Copy the items without any changes, from the line with "Task: Select the August 2021 row label" to the line with "[x=837, y=91]".

** Start of Dataset excerpts **

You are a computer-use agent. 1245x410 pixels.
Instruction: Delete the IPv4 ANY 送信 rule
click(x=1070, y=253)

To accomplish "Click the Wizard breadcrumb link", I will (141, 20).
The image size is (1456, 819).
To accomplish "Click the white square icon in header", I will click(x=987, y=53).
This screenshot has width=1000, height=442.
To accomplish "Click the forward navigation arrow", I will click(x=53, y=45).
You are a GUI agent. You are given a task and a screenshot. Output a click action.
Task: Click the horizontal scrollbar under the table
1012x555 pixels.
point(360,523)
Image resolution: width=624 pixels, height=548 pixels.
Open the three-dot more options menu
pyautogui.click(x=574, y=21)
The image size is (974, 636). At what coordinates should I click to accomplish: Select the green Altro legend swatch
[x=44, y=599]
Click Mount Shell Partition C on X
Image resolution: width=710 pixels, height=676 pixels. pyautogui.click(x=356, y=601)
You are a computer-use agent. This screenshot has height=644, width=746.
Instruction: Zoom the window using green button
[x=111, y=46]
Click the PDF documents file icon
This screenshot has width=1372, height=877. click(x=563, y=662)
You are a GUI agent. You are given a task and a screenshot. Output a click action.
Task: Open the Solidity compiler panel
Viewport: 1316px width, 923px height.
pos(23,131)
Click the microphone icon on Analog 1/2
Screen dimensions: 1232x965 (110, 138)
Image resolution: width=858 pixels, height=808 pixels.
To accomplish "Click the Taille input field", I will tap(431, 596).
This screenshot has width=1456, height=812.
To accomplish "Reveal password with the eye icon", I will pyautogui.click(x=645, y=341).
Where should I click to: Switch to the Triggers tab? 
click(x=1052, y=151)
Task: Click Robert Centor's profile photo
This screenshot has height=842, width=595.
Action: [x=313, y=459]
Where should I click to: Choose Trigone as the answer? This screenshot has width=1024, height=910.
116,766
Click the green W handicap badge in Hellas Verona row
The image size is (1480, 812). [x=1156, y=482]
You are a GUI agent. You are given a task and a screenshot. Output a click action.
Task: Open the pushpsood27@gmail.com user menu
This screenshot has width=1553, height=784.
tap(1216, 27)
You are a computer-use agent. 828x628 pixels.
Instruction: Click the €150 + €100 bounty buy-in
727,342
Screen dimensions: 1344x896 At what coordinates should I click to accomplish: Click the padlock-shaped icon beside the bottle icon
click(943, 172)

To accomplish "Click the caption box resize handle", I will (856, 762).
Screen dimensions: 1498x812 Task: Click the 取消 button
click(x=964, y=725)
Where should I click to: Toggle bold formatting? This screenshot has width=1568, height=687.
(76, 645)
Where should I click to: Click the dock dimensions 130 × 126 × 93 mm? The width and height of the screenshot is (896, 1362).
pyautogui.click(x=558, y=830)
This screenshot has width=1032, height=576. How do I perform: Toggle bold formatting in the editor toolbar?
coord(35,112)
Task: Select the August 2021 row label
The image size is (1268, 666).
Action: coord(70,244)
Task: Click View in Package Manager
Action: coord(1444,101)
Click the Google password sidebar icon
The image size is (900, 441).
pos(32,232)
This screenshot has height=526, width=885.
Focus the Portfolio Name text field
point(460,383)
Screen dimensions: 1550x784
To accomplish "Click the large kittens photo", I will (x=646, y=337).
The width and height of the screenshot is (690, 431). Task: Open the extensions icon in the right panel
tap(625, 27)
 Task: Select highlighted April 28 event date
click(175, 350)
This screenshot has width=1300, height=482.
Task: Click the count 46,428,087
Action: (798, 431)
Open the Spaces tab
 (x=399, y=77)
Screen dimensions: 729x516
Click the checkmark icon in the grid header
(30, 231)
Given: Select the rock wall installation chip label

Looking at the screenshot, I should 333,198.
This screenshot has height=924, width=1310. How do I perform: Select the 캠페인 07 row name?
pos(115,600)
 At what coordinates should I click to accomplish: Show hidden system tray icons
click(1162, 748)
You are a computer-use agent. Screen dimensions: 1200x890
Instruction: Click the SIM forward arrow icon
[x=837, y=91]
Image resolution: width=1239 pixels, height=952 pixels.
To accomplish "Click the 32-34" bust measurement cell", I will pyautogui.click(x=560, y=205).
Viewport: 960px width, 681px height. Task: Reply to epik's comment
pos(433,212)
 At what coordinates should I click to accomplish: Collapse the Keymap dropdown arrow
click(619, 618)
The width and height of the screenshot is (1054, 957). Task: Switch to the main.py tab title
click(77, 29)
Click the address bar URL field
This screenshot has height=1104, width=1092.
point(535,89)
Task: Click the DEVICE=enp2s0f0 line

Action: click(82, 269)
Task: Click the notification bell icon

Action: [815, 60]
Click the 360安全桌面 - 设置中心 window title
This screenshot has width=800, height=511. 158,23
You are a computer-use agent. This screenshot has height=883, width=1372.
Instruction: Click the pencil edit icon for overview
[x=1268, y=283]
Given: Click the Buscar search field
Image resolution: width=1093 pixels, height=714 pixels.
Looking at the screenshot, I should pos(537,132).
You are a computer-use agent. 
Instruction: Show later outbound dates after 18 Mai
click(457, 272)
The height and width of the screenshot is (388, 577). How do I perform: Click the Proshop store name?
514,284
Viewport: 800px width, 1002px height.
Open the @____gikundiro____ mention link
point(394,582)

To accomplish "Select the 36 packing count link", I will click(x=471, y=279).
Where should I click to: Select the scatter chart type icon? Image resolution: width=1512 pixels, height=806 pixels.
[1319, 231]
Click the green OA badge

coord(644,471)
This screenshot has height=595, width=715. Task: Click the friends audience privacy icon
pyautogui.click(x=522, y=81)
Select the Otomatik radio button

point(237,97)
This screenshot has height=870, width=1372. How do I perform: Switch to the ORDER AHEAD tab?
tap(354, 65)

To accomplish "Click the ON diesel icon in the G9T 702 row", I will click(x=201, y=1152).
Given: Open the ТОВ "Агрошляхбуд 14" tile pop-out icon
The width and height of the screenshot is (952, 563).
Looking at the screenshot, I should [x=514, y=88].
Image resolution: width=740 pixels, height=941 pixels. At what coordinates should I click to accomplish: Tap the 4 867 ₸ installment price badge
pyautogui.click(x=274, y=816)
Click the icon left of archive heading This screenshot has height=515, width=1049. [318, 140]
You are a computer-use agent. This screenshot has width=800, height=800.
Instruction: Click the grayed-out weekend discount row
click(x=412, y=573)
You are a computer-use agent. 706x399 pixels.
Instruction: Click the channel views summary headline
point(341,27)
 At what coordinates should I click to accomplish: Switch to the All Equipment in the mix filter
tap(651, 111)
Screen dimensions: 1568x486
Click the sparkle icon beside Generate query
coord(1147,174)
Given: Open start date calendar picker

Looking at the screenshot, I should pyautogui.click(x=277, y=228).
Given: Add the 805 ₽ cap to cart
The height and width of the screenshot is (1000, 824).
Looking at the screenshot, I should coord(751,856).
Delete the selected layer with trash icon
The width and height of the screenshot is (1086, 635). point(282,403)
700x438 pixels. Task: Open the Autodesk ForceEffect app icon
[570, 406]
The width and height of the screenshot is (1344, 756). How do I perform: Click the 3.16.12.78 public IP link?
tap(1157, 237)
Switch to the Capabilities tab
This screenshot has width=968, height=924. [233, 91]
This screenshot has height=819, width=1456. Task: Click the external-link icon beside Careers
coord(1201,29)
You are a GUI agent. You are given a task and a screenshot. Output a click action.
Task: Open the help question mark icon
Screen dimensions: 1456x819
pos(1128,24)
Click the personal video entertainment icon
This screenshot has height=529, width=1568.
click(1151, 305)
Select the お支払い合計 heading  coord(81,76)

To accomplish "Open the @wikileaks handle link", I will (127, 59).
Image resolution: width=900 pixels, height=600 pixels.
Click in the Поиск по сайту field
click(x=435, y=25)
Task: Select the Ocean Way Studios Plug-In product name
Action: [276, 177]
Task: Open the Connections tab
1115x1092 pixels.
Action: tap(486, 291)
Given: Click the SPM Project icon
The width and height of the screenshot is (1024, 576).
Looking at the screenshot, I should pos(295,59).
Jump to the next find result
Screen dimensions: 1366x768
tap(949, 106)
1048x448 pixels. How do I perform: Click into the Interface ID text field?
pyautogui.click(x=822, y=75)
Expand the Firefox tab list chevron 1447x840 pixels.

** End of Dataset excerpts **

**Task response**
Task: Select the August 2021 row label
The image size is (1268, 666).
Action: coord(70,244)
Task: Click View in Package Manager
Action: coord(1444,101)
Click the Google password sidebar icon
The image size is (900, 441).
pos(32,232)
This screenshot has height=526, width=885.
Focus the Portfolio Name text field
point(460,383)
Screen dimensions: 1550x784
To accomplish "Click the large kittens photo", I will (x=646, y=337).
The width and height of the screenshot is (690, 431). Task: Open the extensions icon in the right panel
tap(625, 27)
 Task: Select highlighted April 28 event date
click(175, 350)
This screenshot has width=1300, height=482.
Task: Click the count 46,428,087
Action: (798, 431)
Open the Spaces tab
 (x=399, y=77)
Screen dimensions: 729x516
Click the checkmark icon in the grid header
(30, 231)
Given: Select the rock wall installation chip label

Looking at the screenshot, I should 333,198.
This screenshot has height=924, width=1310. How do I perform: Select the 캠페인 07 row name?
pos(115,600)
 At what coordinates should I click to accomplish: Show hidden system tray icons
click(1162, 748)
You are a computer-use agent. Screen dimensions: 1200x890
Instruction: Click the SIM forward arrow icon
[x=837, y=91]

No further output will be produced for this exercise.